这钟氏说话爽郎,很对徐璐的胃口。只是,这人也太自来熟了,她们也是第一回见面,就亲热得跟熟识了几十年的人似的。
杨氏不屑地道:“你高兴个什么劲呀?自己没本事,被人家欺负到角落里去,偏偏那些欺负你的人却让嫂子给收拾了。嫂子才多大年纪呀,就比你厉害了。若换作是我呀,哪还笑得出来,羞也羞死了。”
钟氏毫不在意,反而插腰道,“你这丫头除了嘴皮子功夫厉害外,也不比我强多少。啧啧啧,当初被人家顶得胃疼的不知是哪个不中用的呢。”
杨氏面色一红,强驳道:“胡说八道,我不过是不想与那种人一般见识罢了。”
钟氏讥笑道:“是哟,不与人家一般见识,所以每次出门,只要有那梁氏在的地方,就赶紧走人。

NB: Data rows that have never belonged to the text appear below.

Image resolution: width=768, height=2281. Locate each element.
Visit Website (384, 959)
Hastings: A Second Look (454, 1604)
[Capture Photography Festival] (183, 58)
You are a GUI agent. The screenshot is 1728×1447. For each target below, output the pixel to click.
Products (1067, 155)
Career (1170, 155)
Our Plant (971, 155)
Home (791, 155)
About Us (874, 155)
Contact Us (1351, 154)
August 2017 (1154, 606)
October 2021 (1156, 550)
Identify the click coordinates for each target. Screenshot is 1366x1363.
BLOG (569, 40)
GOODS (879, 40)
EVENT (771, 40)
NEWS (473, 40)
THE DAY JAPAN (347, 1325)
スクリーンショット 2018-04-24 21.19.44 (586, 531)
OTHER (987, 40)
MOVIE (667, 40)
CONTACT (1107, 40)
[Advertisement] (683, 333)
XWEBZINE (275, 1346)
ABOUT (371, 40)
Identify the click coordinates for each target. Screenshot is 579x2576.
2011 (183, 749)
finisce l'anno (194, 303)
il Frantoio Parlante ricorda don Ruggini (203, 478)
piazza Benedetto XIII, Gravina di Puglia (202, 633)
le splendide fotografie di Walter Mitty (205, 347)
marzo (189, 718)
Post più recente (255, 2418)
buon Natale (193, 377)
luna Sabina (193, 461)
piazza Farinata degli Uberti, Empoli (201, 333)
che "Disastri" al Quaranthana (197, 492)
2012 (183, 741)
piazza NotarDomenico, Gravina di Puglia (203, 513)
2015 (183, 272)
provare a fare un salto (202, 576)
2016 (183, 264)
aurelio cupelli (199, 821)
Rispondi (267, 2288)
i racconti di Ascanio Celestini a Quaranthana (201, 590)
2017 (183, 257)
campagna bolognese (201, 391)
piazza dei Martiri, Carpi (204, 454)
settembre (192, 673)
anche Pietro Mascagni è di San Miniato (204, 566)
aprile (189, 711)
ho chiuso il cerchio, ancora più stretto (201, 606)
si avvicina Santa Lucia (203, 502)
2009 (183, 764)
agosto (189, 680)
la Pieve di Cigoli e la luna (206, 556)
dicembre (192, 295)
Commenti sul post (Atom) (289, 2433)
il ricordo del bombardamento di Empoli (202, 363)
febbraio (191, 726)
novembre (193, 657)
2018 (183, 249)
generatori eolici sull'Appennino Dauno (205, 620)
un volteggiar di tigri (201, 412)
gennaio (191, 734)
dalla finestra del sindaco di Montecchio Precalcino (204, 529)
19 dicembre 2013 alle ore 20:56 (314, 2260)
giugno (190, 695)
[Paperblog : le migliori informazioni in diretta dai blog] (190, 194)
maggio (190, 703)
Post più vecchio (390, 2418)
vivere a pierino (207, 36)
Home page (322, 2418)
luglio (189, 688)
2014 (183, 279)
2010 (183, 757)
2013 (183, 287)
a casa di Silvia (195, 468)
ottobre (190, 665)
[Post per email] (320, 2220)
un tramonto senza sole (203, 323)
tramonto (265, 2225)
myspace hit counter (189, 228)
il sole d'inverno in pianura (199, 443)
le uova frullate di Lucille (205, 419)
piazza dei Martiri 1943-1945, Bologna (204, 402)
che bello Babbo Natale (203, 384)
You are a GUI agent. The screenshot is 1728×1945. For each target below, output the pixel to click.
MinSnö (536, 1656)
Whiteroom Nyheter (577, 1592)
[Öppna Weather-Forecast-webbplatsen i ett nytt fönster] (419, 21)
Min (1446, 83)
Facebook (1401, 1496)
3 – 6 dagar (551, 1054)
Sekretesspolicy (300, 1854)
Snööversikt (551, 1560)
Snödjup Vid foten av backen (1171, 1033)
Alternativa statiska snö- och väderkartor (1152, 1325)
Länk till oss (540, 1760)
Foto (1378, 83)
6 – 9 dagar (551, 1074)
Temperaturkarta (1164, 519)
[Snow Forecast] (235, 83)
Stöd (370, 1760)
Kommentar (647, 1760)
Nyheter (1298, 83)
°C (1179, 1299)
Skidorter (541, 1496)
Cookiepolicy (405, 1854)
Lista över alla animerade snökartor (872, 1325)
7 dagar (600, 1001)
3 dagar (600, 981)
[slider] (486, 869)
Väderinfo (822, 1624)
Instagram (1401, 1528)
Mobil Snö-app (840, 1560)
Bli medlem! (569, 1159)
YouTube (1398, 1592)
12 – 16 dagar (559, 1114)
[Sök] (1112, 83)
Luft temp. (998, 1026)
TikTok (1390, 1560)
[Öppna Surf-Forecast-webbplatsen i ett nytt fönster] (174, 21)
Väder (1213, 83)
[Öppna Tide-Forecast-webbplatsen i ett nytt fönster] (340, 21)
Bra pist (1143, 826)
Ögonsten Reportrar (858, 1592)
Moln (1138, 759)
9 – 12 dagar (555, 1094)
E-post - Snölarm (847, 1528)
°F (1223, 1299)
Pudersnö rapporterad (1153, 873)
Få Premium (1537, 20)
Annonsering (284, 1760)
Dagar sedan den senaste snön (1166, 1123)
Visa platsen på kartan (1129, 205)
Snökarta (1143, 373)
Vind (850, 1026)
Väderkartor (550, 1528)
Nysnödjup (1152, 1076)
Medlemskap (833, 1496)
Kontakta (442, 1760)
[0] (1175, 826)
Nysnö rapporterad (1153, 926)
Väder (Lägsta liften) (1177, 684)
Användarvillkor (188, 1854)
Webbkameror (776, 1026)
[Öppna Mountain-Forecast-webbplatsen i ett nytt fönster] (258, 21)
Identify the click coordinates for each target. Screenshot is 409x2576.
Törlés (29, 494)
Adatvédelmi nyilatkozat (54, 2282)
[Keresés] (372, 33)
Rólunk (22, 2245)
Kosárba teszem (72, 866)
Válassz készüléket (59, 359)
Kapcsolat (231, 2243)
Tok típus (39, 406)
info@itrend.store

”
“你成心拆我的台是不?”
连氏赶紧打圆场,“好了,你们姐妹俩,真是几辈子的冤家不成,每次一见面就吵,也不怕让人笑话。”
钟氏杨氏果然不再互斗,钟氏亲热地挽着徐璐的手,说:“今天的新娘子,是我的表妹,我是方家的外甥女,我娘家姓钟,夫家姓燕,家中排行老大。我与你大姐姐芸姐儿可是手帕交,凌兄弟我也是看着长大的。今儿我就托个大,叫你一声弟妹吧。”
徐璐赶紧叫道:“钟姐姐。”她已明白这钟氏的真正身份了,天津卫平阳侯府二房嫡长女,方家的外甥女。
“姐姐的夫家姓燕?可是京兆伊燕家?”
钟氏点头笑道:“是,你姐夫是燕家长子,外人都叫我燕大奶奶。不过我仍是喜欢大家叫我姐姐,呵呵。”
徐璐抿唇一笑,这钟氏是家中嫡长女,天生生就的长姐情怀,关心弟妹们,颇有长姐风范。今日你叫她一声姐姐,以后但凡有事求她,只要她能够办到的,肯定掏心挖肺地替你办成,这样的人结交了准没错。
于是徐璐这声姐姐叫得极为诚恳。
钟氏高兴坏了,拍了拍徐璐的手,说:“知道我为何那么高兴?主要是我那妯娌,就是梁氏,当初走了定国侯的门路,让六叔得了个好差事。那梁氏可得瑟了,成天在我们几妯娌跟前呈威风。可惜一到泉州,便让弟妹给抽了回来,弄得面子里子丢尽。如今都还禁足在家呢,活该。”